▼
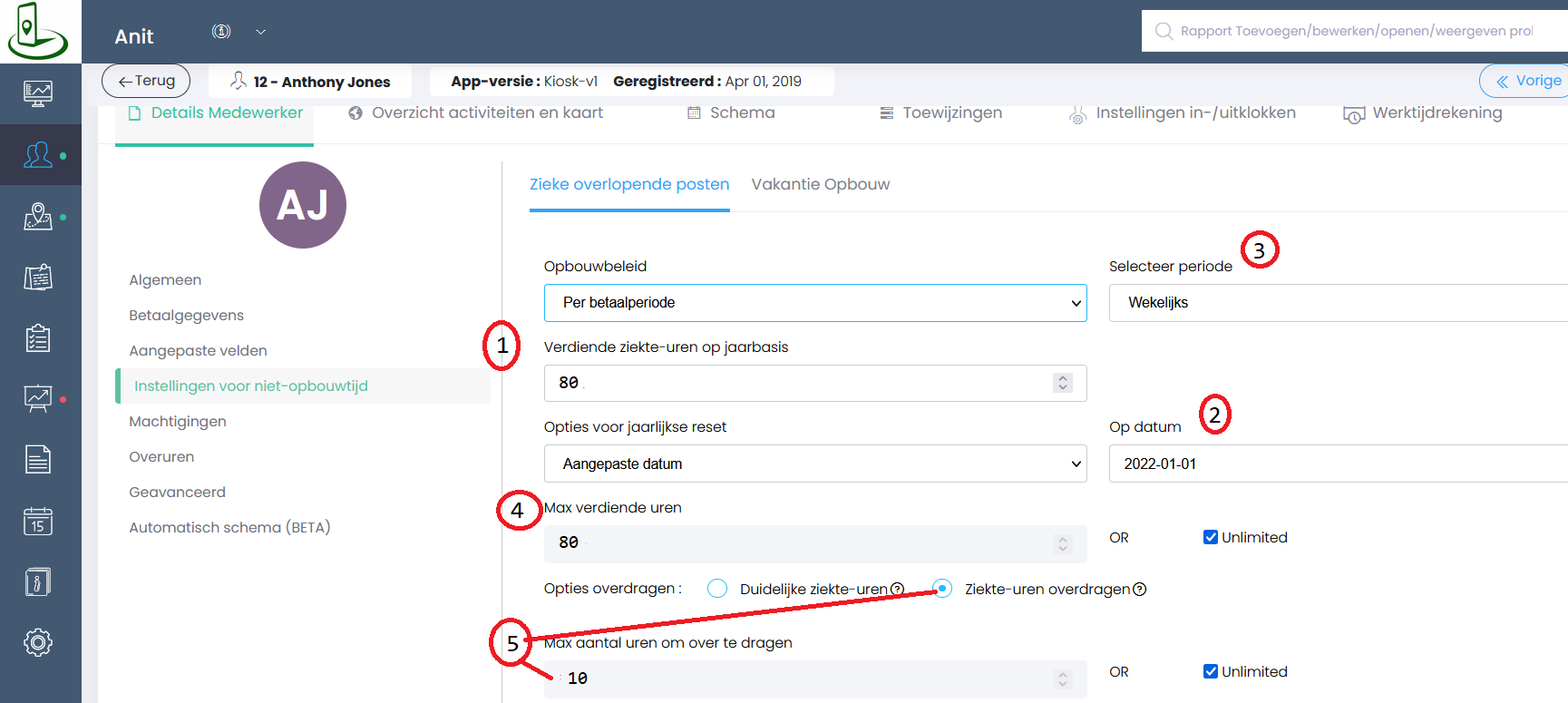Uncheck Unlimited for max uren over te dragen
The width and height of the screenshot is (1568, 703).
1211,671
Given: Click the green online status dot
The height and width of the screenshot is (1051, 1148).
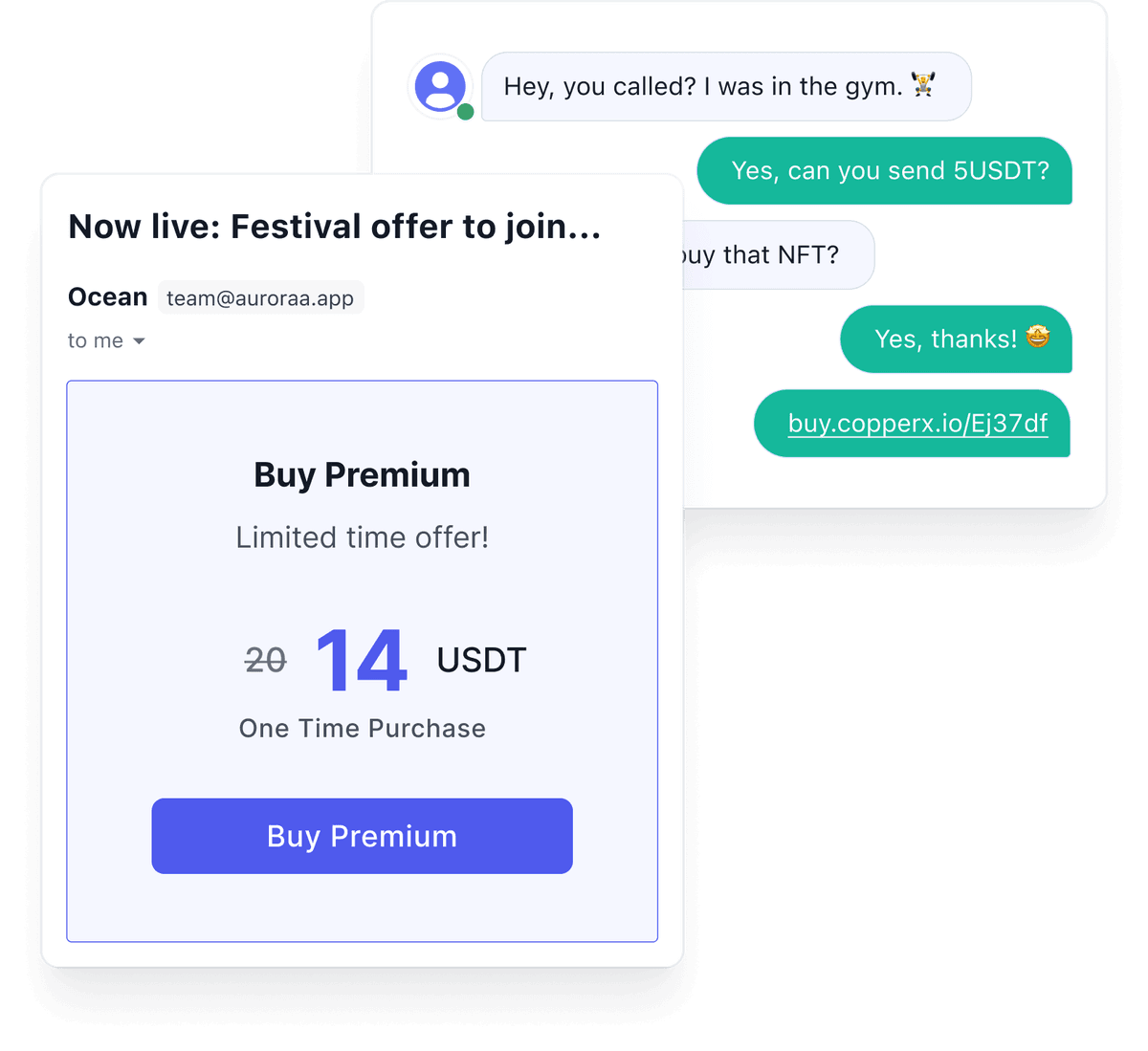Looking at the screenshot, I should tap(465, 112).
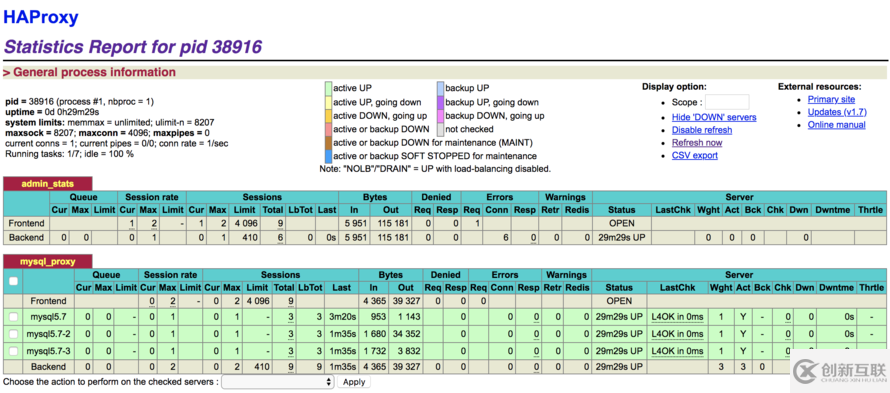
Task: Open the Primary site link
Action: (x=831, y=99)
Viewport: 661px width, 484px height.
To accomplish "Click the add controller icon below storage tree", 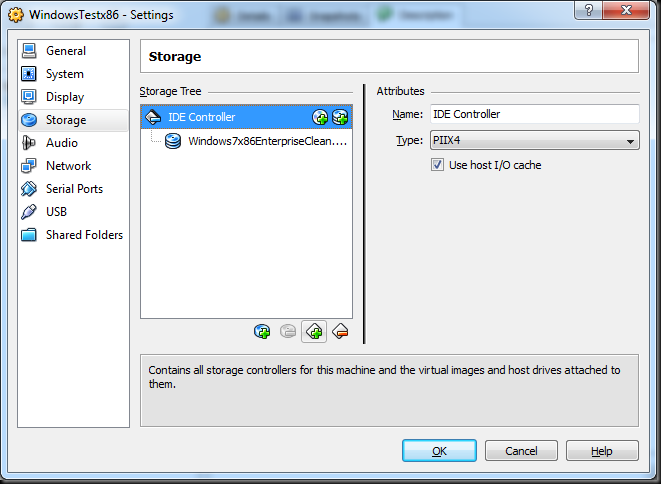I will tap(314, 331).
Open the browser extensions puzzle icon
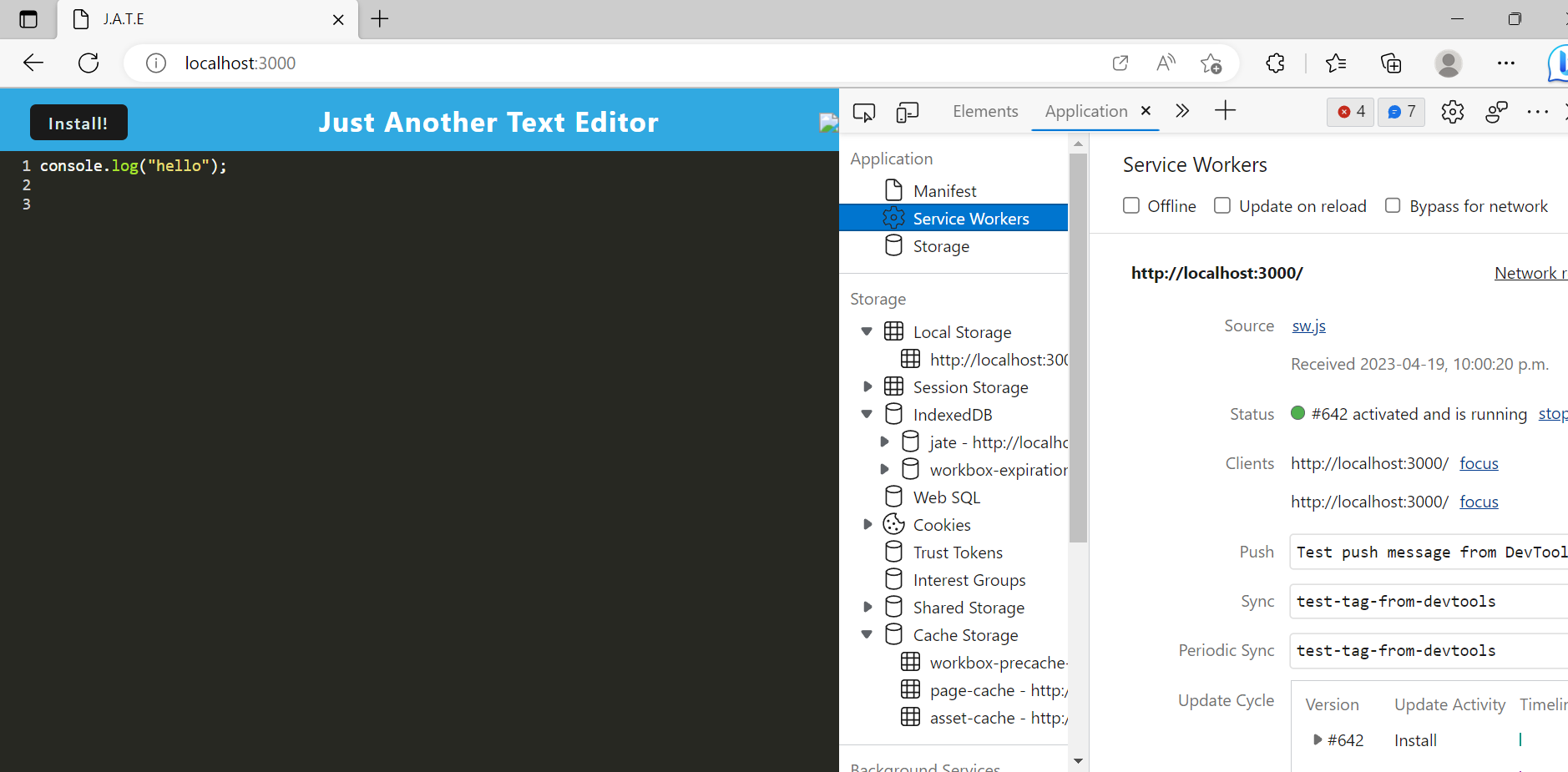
▲
Write out exactly the run of lines above that starts at the line containing "The height and" and ends at the line containing "Viewport: 661px width, 484px height.". Include both, and leave the pictures out.

The height and width of the screenshot is (1051, 1148).
Looking at the screenshot, I should tap(465, 112).
Task: Open the Primary site link
Action: (x=831, y=99)
Viewport: 661px width, 484px height.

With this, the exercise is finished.